GIVEN TASK A >>
Translate this sentence from the journal passage below into Spanish: "Lilies are my favorite flower, Asian lilies and Martagons."

begin PROVIDED PASSAGE

The audacity and daring inspires me, makes me want to tread as far out on the pier as I can go, to risk falling into the void, the abyss.  To see.  To feel.  To embrace.

Beltane                                                        Garlic Moon

I’ve got lilies blooming.  They’re early.  By about a week, maybe a bit more.  Lilies are my favorite flower, Asian lilies and Martagons.  Their colors are deep, rich, luminous.  I don’t know what it means that they’re out so early.  Might be the peculiar combinations of heat, cool and lottsa rain.

pic is from 2010, June 28

 

Beltane                                                    Garlic Moon

The garlic may not be harvestable under the garlic moon.  I took a guess, but it looks like I’m going to be off by at least a week if not more.  So, retrospectively, I’ll have to go with a traditional name for this moon, The Strawberry Moon.  We’ve had a lot of strawberries in the last three weeks.

 

Working With the Flow

Beltane                                                             Garlic Moon

Sauteed garlic scapes, olives and  bit of yellow bell pepper in olive oil and butter, used over a large bowl of spaghetti.  Didn’t come quite like I imagined, not enough garlic taste, but still tasty.  Kate’s made several strawberry rhubarb pies, one of which we ate at the Woolly’s last night after our meal at Jack O’Connors Irish Pub.  The garlic itself should be harvestable soon, when three of the outer leaves have gone brown.  One and a half right now.

We’ve already had asparagus and onions.  The garden begins to produce fairly early in the growing season and continues right through though the crescendo hits in early September.

It’s been rainy to check on the bees but I put second hive boxes on both colonies this week, so they should be fine for the near term anyhow.  Plenty of expansion room, no need to swarm.  Still building up workers and the nectar flows on us.  I’m beginning to wonder about my new strategy of buying new bees each year.  Takes a good bit of time for them to grow colony.  An overwintered colony would have been making honey for almost a month now.

Diving back into Latin today.  I need to stay at the Latin with substantial work each week to keep myself fresh.  My learning leaks away, takes time to regather if I step away for longer than a week.

Sometime in the next week or so, I plan a deck-clearing. Pile sorting and re-filing, re-shelving, discarding.  Getting things in what passes for order in this work area.  When I do, I’m going to start Loki’s Children, Book II of the Tailte Trilogy.

Haven’t done much work on the reimagining faith project in a while.  Need to get back at it sometime this summer, too.

Tours

Beltane                                              Garlic Moon

Two tours, very different.  Older women from South Dakota on a culture junket having something to do with a bank where some of them used to work.  Then six kids from a Lino Lakes Y art camp.

The South Dakota group wanted big names of European art.  Say what?  I went with Monet, Picasso, Kandinsky, Van Gogh, Gerome, Chardin, Canaletto and Poussin.

The camp wanted an introduction to the museum.  We started with the naked Olympian, Doryphoros, pondered Lady Teshet and her journey to the afterlife, saw photographs of Minnesota sports. “McHale!  He’s my neighbor.  Oh, he looks funny.”  A photograph of Kevin McHale playing for the Gophers.  The Tatra got the usual oohs from the boys and we talked about design.  Then over to the Armiajani as my favorite piece in the museum. It always get thinking from adolescents.  Looked at the Murakami and Frank and ended with the Borghese Gladiator.

Lottsa rain.

end PROVIDED PASSAGE
begin RAW RECORDS

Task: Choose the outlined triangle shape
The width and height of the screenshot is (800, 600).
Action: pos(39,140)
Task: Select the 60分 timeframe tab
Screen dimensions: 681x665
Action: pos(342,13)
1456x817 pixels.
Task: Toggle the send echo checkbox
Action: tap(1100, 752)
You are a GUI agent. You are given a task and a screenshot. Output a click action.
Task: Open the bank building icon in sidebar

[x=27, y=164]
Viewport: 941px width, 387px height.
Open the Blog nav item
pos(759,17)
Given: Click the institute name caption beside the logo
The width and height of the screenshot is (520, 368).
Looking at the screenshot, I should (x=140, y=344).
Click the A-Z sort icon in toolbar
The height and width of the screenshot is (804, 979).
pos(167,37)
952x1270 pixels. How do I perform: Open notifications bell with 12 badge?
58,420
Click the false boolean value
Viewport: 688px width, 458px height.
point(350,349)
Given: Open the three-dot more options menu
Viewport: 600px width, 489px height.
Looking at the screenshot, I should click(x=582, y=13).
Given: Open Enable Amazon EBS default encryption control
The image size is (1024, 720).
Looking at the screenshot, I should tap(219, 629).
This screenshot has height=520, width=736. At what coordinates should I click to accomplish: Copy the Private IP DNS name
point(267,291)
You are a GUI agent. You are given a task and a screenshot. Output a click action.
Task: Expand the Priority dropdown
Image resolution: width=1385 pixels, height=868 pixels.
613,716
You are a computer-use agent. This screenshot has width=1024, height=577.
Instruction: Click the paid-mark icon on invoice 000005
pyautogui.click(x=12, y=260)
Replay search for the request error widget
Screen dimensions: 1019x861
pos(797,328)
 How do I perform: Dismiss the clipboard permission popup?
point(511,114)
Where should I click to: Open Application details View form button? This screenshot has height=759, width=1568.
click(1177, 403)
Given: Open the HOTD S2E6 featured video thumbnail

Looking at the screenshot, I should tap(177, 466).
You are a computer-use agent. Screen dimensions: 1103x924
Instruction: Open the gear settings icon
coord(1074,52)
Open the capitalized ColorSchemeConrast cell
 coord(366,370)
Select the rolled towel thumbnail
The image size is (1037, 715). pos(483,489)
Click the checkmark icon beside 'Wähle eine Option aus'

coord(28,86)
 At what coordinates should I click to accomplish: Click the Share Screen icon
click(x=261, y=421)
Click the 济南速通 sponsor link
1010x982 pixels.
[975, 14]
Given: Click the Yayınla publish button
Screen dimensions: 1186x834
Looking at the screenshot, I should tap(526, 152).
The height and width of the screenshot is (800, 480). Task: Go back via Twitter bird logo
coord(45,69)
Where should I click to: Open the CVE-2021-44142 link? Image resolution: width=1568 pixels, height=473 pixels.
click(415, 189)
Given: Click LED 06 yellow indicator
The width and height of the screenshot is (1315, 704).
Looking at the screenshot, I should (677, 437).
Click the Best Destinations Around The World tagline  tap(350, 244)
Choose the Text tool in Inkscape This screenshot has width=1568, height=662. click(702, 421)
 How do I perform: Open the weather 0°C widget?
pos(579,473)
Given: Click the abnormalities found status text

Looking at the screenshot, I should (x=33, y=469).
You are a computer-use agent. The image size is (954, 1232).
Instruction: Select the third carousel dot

end RAW RECORDS

GIVEN TASK B >>
Identify every line of the entries above that contains the string "computer", and copy each one. Case counts.

EXERCISE RESPONSE A >>
Los lirios son mi flor favorita, los lirios asiáticos y los martagón.

EXERCISE RESPONSE B >>
You are a computer-use agent. This screenshot has width=1024, height=577.
You are a computer-use agent. Screen dimensions: 1103x924
You are a computer-use agent. The image size is (954, 1232).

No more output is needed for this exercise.